### Data extract
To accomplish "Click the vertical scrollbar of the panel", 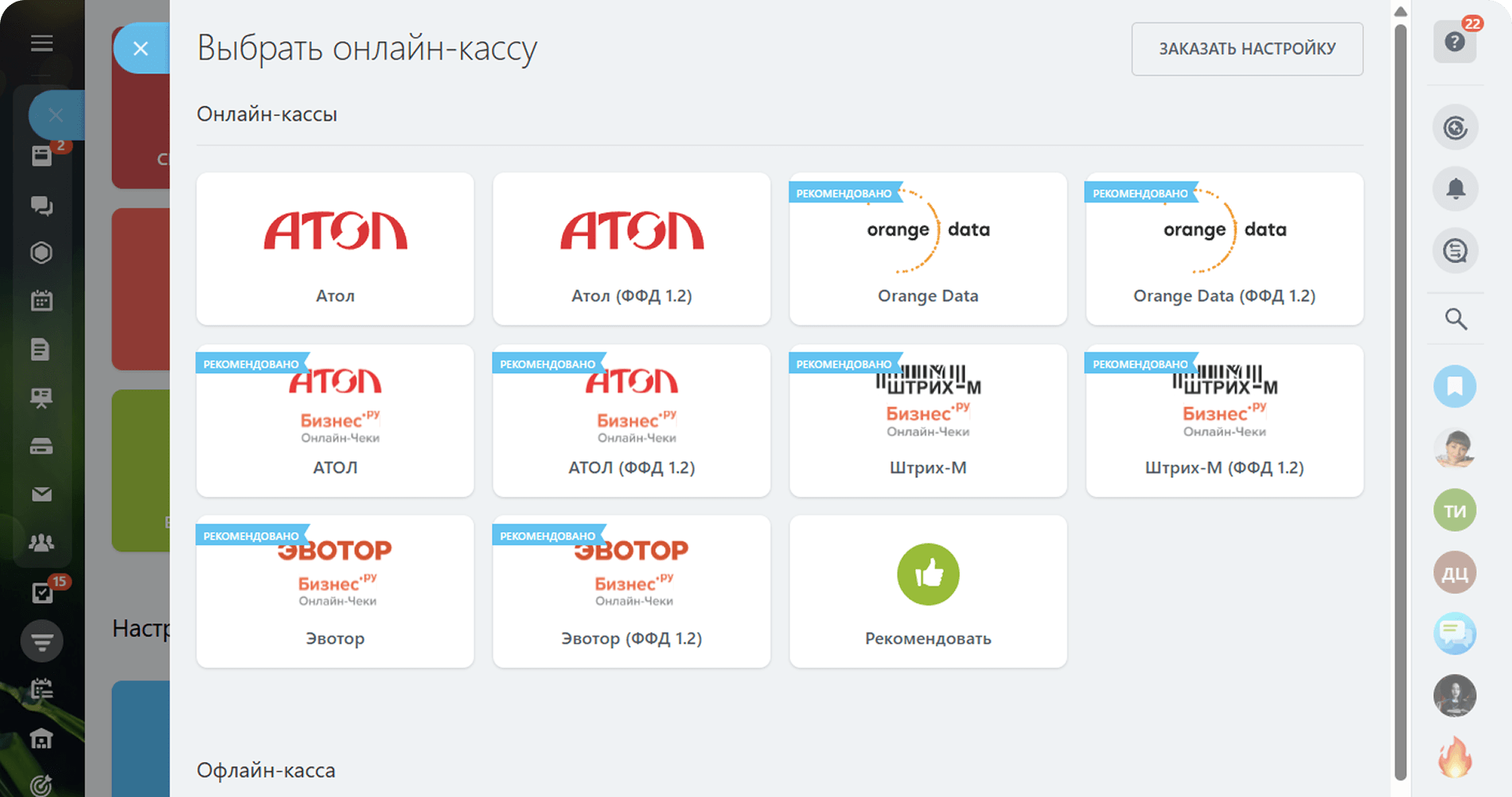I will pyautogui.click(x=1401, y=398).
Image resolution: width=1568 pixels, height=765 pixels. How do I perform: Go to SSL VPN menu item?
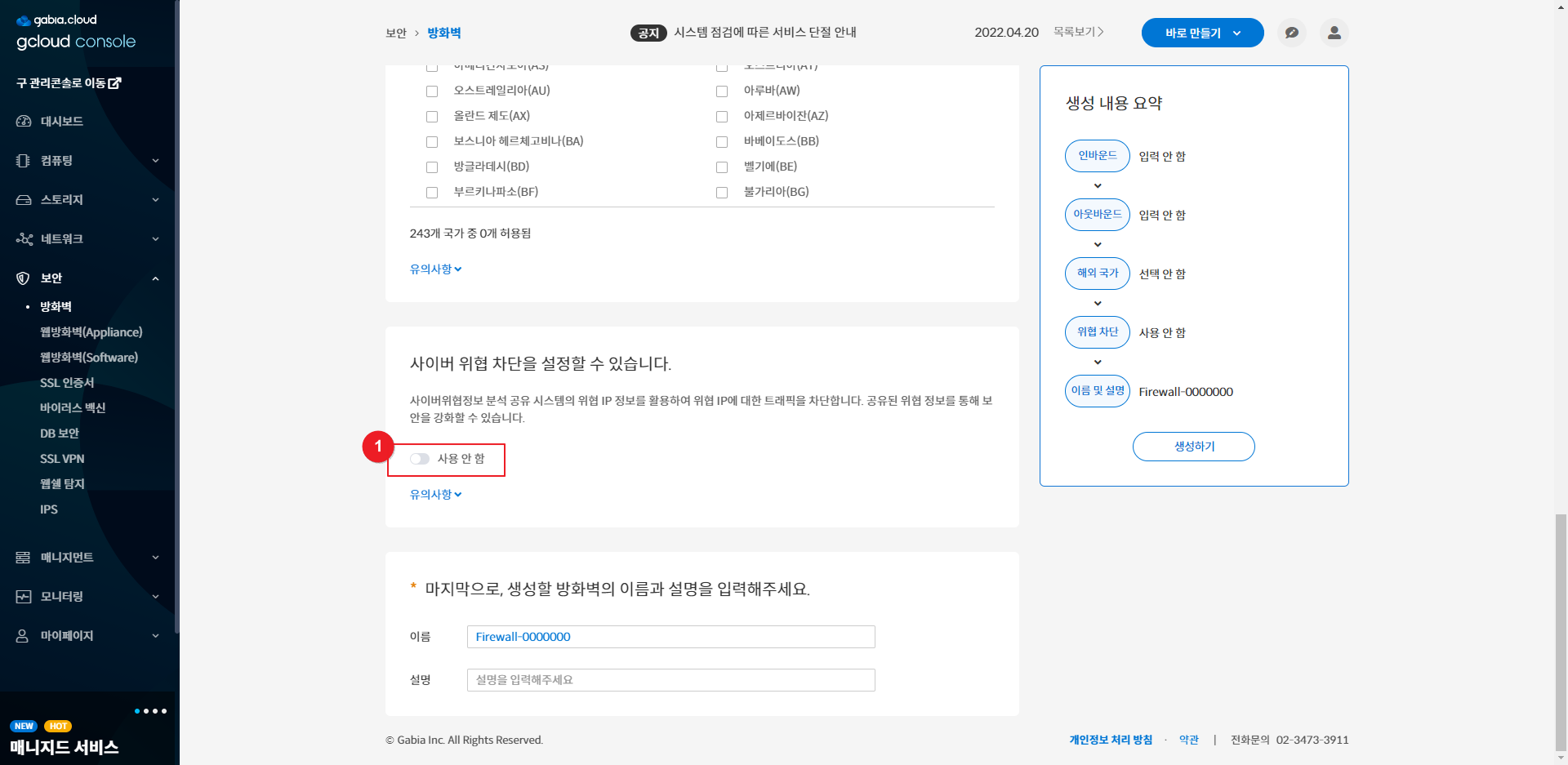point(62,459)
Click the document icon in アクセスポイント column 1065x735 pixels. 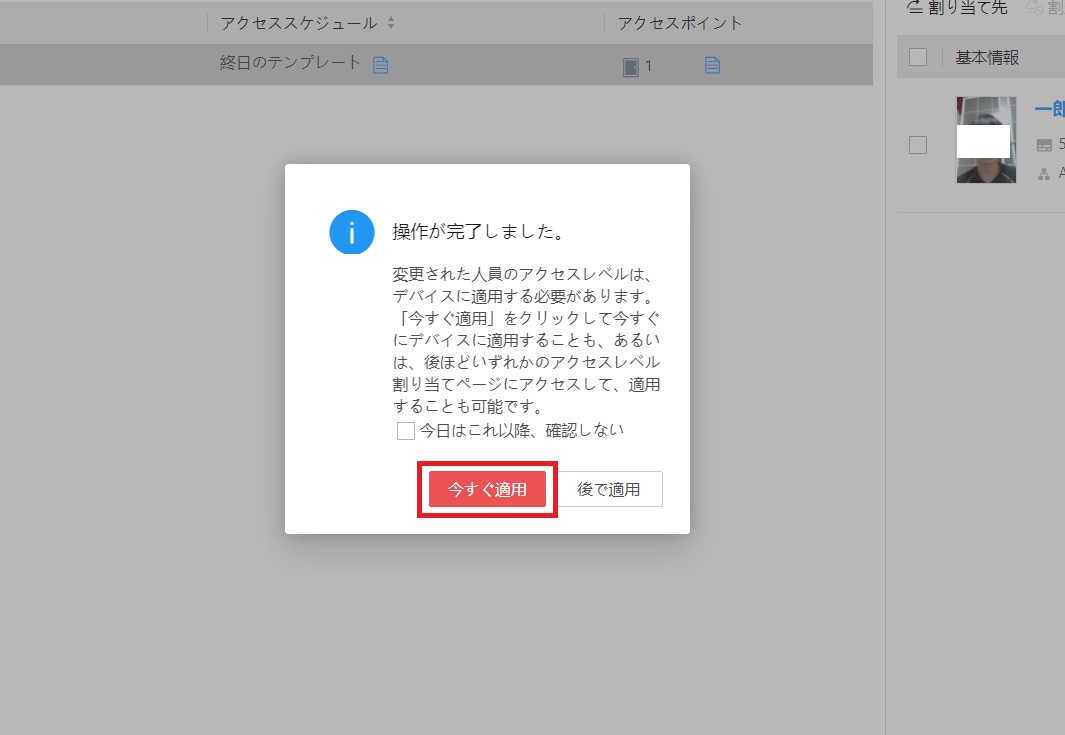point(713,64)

--

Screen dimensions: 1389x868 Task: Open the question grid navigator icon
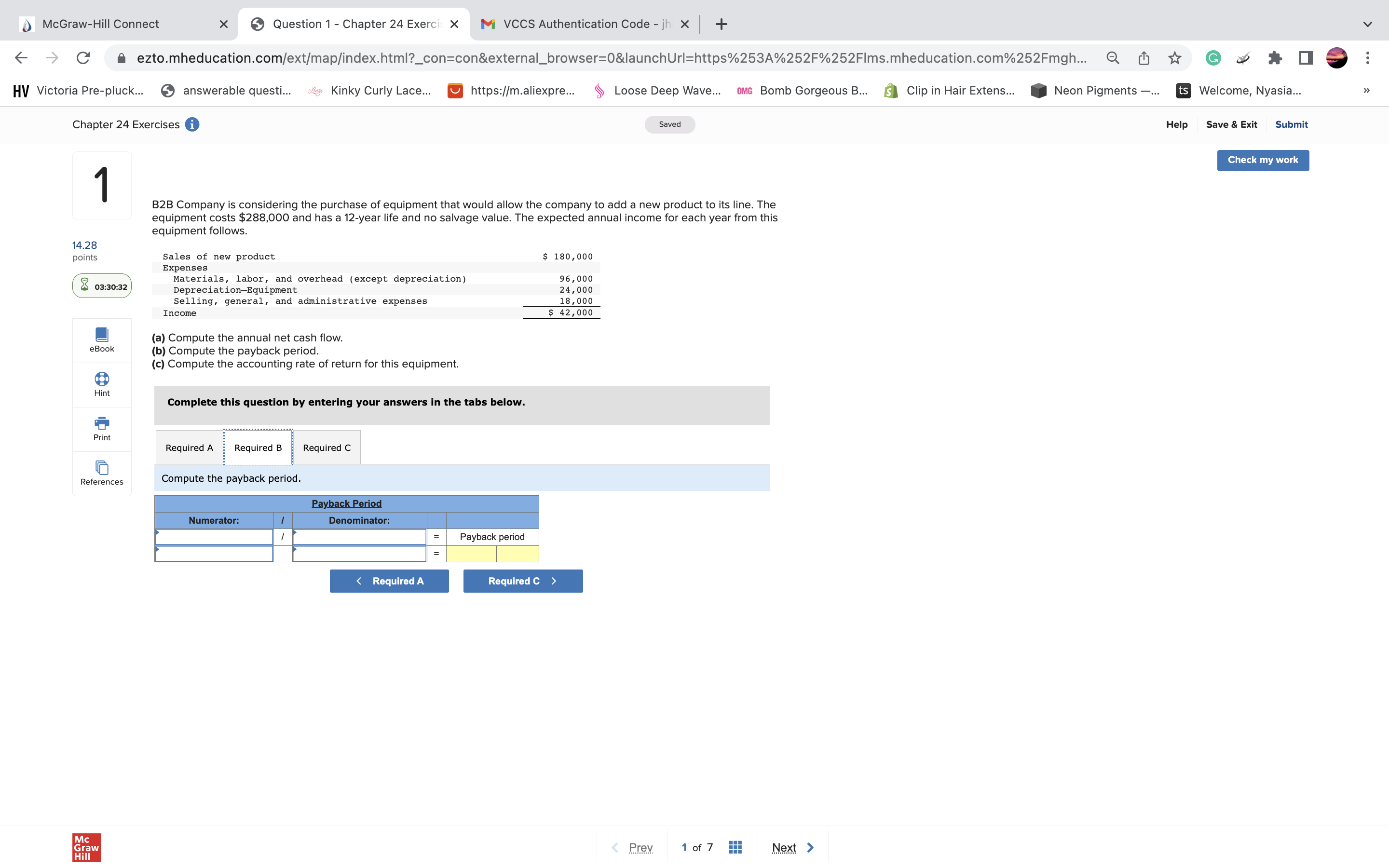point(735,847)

--

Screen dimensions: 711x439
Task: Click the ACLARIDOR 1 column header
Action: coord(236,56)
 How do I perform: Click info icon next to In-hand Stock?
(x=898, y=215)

### Required work
Write out the stretch of the data above from the line containing "Screen dimensions: 1389x868" through the line containing "point(735,847)", copying it word for word. Leave the pictures out.

### Task answer
Screen dimensions: 1389x868 Task: Open the question grid navigator icon
point(735,847)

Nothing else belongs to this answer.